* Extrait *

■ ■ ■ ■ ■ ■ ■

Le village de Blainville est mentionné pour la première fois sous la forme latinisée Bleduinvilla vers 1050 - 1066. Le château de Blainville est un site Médiéval sur lequel se sont succédé cinq châteaux, du XIe siècle au XVIIIe siècle. Après la mort de Charlemagne, du latin Carolus Magnus, ou Charles Ier dit « le Grand », roi des Francs et empereur, au IXe siècle, les seigneurs locaux récupèrent de larges pouvoirs sur des territoires plus ou moins vastes. Leurs querelles et les incursions de hordes étrangères rendent les places fortes nécessaires. Les évènements prennent alors un cours particulier au début du Xème siècle en Normandie : au traité de Saint-Clair sur Epte, ce vaste territoire est concédé par le roi Charles III, dit « le Simple », au viking Rollon pour qu’il mette fin aux invasions des autres chefs vikings. Rollon constituera, plus tard, le duché de Normandie. Il est considéré également comme le premier duc de Normandie.
Ses successeurs prolongent son action et, un siècle après sa mort, celui qui restera le plus célèbre d’entre eux, Guillaume le Conquérant, instaure un pouvoir centralisé, en s’appuyant sur l’organisation administrative des grandes abbayes normandes et en évinçant méthodiquement tout opposant. C’est ainsi que Guillaume appose sa signature sur ce précieux document du milieu du XI siècle par lequel, il oblige Roger de Clères à faire don à l’abbaye de Saint Ouen de Rouen de ses terres de Blainville, appelé alors Bleduinvilla, et autres lieux proches. Ce document ne fait pas encore apparaître l’existence d’un château ou plutôt d’une motte car à cette époque les places fortes se présentent sous la forme d’une tour en bois et d’une palissade, placées au sommet d’une motte de terre entourée d’un fossé. Les futurs châteaux-forts de pierre prendront assise sur ces anciennes mottes. Un document de 1172 conservé à Londres cite un Geoffroy de Mauquenchy et sa « domus » de Blainville ; ce terme latin définit une maison sans doute fortifiée et située sur la motte.
C’est seulement à la fin du XIIIe siècle , après le siège du Château de Blainville par le seigneur voisin Pierre de Préaux, que les archives font clairement état d’un château, au sens d’un ouvrage défensif en pierre doté de remparts. Pendant tout le XIVème siècle, le fief de Blainville est détenu par la famille de Mauquenchy : l’un d’eux Jean IV de Mauquenchy, dit Mouton de Blainville, fait Maréchal de France le 20 juin 1368, serviteur de Charles V et compagnon de Bertrand du Guesclin. Jean de Mauquenchy réalisera d’importants travaux sur la place forte.

■ ■ ■ ■ ■ ■ ■

* Données fournies *

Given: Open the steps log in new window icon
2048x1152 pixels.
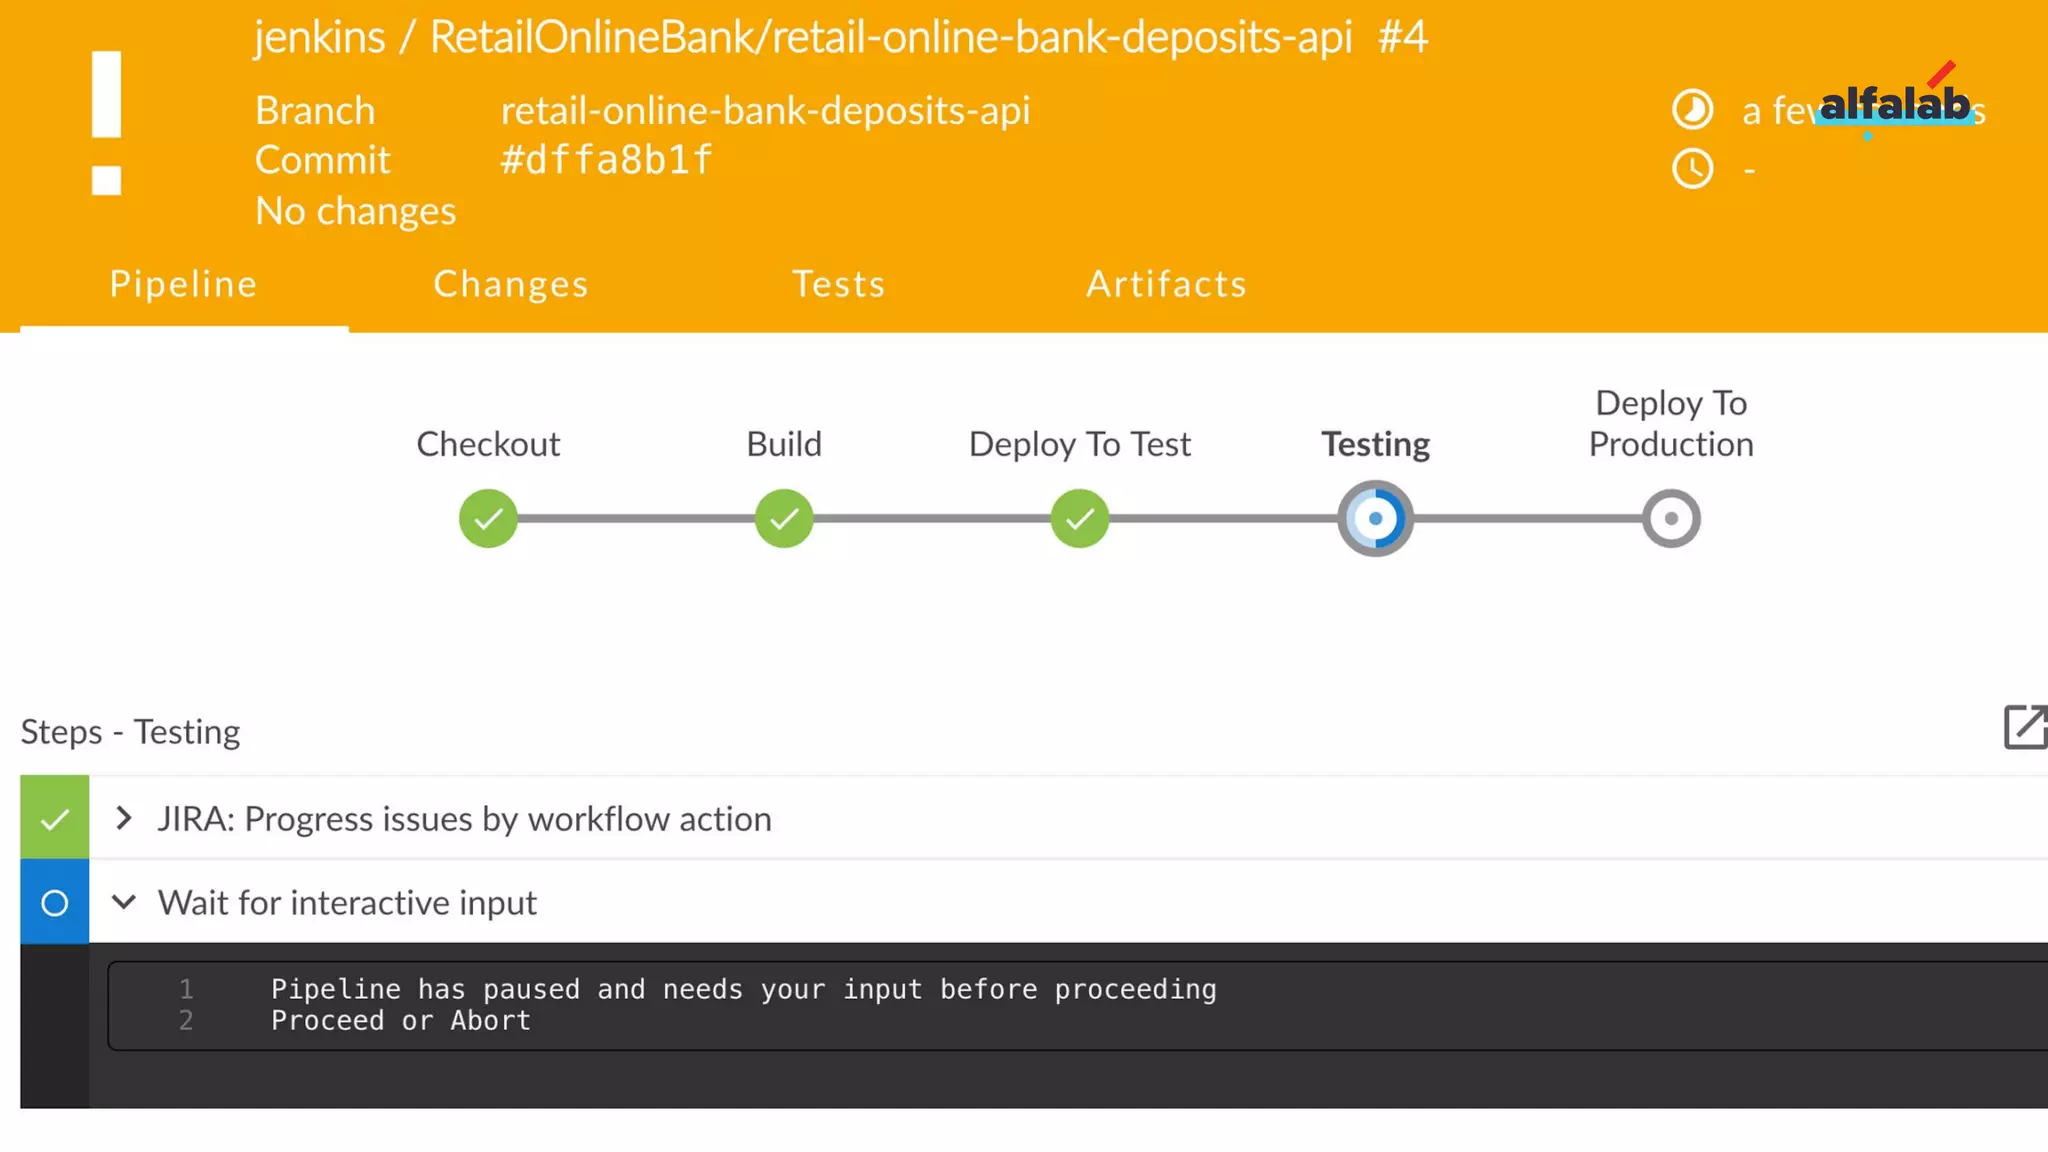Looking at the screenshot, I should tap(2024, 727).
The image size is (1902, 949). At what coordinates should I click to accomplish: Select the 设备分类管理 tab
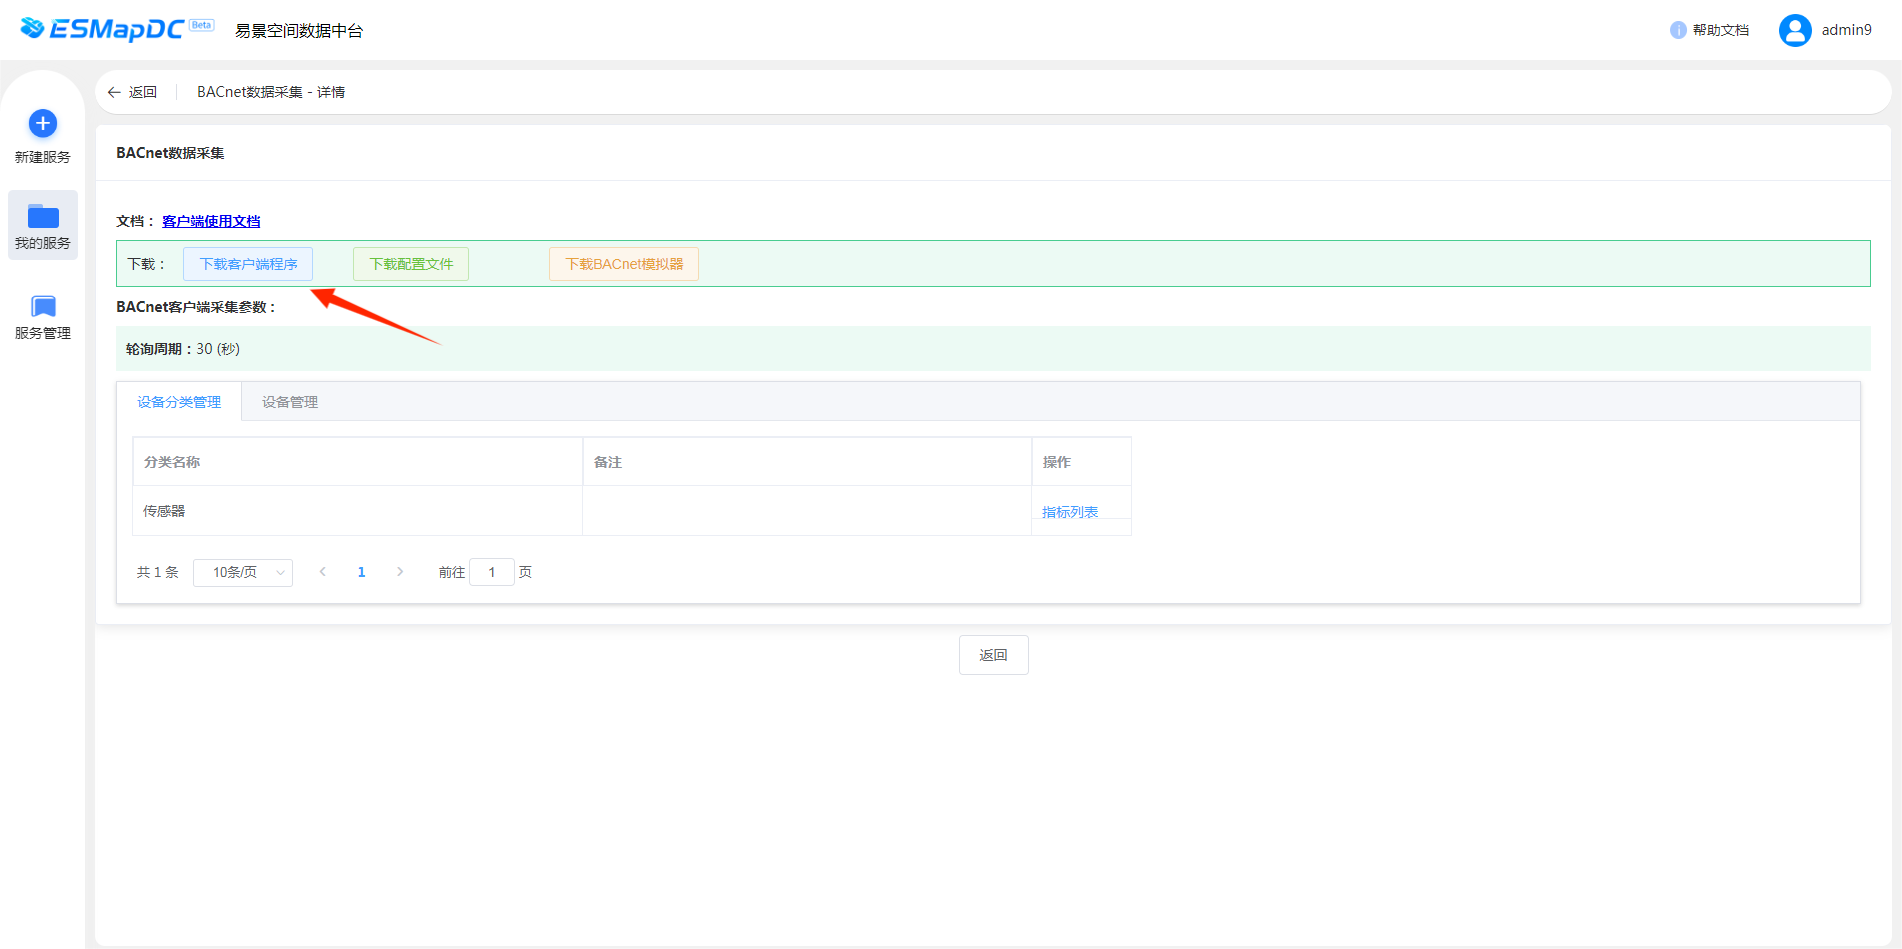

■ ■ ■ ■ ■ ■ ■

* Consigne *
Recopiez mot pour mot le passage du texte sur le château de Blainville qui va de « C’est seulement à » jusqu'à « la place forte. ». Ces données n'ont rien à voir avec le texte sur le château de Blainville.

* Réponse *
C’est seulement à la fin du XIIIe siècle , après le siège du Château de Blainville par le seigneur voisin Pierre de Préaux, que les archives font clairement état d’un château, au sens d’un ouvrage défensif en pierre doté de remparts. Pendant tout le XIVème siècle, le fief de Blainville est détenu par la famille de Mauquenchy : l’un d’eux Jean IV de Mauquenchy, dit Mouton de Blainville, fait Maréchal de France le 20 juin 1368, serviteur de Charles V et compagnon de Bertrand du Guesclin. Jean de Mauquenchy réalisera d’importants travaux sur la place forte.